Seharusnya apa? Seharusnya ia mengatakan, “لَوْلَا اللَّهُ وَحْدَهُ” (Laulallah wahdahu) – kalau bukan karena Allah saja, niscaya Fulan akan tewas. Atau, seandainya ia ingin menyebutkan si Fulan yang menyelamatkan, boleh, tetapi dengan menggunakan kata “kemudian”: “لَوْلَا اللَّهُ ثُمَّ فُلاَنٌ” (Laulallah tsumma fulan) – kalau bukan karena Allah, kemudian Si Fulan, niscaya ia akan tewas. Karena ketika kita mengatakan “kemudian” (ثُمَّ), ini menunjukkan bahwa si Fulan yang menolong itu menolong karena Allah Subhanahu wa Ta’ala yang memberikan taufik. Allah yang menjadikannya melihat dan sadar bahwa si Fulan akan tertabrak, sehingga ia pun Allah gerakkan dan berikan kekuatan untuk menyelamatkan. Berarti ia bukan dengan sendirinya (menolong), Allah yang telah menggerakkan orang tersebut. Sehingga, jika mau menyebutkan Fulan, tidak masalah dengan mengatakan “kemudian”. Ini harus kita pahami dan teliti dalam penggunaan kata-kata.

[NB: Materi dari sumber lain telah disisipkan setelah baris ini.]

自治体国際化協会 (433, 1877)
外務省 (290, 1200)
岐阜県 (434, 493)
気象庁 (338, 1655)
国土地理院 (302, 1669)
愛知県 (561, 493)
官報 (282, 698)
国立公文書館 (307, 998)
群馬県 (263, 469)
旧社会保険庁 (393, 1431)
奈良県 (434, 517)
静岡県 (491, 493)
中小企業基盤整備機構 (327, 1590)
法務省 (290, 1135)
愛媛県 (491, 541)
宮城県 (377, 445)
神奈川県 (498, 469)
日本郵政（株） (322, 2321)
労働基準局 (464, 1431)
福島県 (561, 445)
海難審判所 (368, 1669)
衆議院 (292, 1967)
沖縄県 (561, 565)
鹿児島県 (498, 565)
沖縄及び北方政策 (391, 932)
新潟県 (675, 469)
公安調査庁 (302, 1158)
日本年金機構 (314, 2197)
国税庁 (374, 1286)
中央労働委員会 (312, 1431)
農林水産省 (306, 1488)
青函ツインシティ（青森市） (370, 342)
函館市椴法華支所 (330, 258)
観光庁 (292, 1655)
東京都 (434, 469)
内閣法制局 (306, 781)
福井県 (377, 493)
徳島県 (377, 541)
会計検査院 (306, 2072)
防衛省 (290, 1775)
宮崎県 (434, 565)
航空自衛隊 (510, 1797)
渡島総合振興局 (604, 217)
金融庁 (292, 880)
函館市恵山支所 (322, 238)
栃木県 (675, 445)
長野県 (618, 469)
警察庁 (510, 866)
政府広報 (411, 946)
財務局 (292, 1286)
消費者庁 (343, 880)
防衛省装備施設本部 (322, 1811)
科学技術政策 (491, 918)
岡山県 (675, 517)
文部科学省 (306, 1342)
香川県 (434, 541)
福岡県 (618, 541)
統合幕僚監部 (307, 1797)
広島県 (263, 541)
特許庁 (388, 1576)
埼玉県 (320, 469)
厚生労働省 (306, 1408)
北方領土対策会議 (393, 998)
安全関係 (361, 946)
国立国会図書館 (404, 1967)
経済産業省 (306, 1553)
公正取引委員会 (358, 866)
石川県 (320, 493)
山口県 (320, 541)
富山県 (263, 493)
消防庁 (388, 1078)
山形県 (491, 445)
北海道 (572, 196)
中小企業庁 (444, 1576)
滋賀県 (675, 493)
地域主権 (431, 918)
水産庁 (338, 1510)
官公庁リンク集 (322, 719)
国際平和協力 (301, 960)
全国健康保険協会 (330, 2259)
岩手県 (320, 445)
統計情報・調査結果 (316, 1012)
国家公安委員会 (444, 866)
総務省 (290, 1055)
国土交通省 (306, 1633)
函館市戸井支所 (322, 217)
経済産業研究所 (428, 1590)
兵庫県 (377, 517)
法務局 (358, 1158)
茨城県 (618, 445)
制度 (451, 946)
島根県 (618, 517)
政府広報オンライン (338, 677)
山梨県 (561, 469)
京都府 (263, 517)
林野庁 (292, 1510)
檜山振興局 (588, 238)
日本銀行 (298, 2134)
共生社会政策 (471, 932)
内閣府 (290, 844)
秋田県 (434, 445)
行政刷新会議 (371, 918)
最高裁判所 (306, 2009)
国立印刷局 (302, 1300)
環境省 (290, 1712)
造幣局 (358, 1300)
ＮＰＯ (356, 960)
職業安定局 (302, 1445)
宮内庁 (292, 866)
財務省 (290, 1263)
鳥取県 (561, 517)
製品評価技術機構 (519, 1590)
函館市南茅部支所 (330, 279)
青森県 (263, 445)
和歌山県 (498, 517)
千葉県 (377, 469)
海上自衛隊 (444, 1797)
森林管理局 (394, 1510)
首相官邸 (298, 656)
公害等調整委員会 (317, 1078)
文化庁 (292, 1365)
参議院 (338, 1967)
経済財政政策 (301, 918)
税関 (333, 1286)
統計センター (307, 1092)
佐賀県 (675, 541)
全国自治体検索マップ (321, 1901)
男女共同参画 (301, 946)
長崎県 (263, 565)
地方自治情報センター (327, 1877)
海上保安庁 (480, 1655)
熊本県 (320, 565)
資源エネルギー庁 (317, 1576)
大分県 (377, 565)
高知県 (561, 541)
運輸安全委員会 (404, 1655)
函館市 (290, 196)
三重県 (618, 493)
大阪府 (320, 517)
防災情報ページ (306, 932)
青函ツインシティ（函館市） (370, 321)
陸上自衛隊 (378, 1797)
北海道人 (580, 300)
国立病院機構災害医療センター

Atau, “مَا شَاءَ اللَّهُ وَشَاءَ فُلاَنٌ” (masya Allah wa syaa’a fulan) – dengan kehendak Allah dan kehendak Fulan. Sama, ini juga tidak boleh. Katakanlah “مَا شَاءَ اللَّهُ وَحْدَهُ” (masya Allahu wahdahu) – dengan kehendak Allah saja, atau dengan mengatakan “مَا شَاءَ اللَّهُ ثُمَّ شَاءَ فُلاَنٌ” (masya Allahu tsumma syaa’a Fulan) – dengan kehendak Allah, kemudian dengan kehendak Fulan. Itu tidak ada masalah.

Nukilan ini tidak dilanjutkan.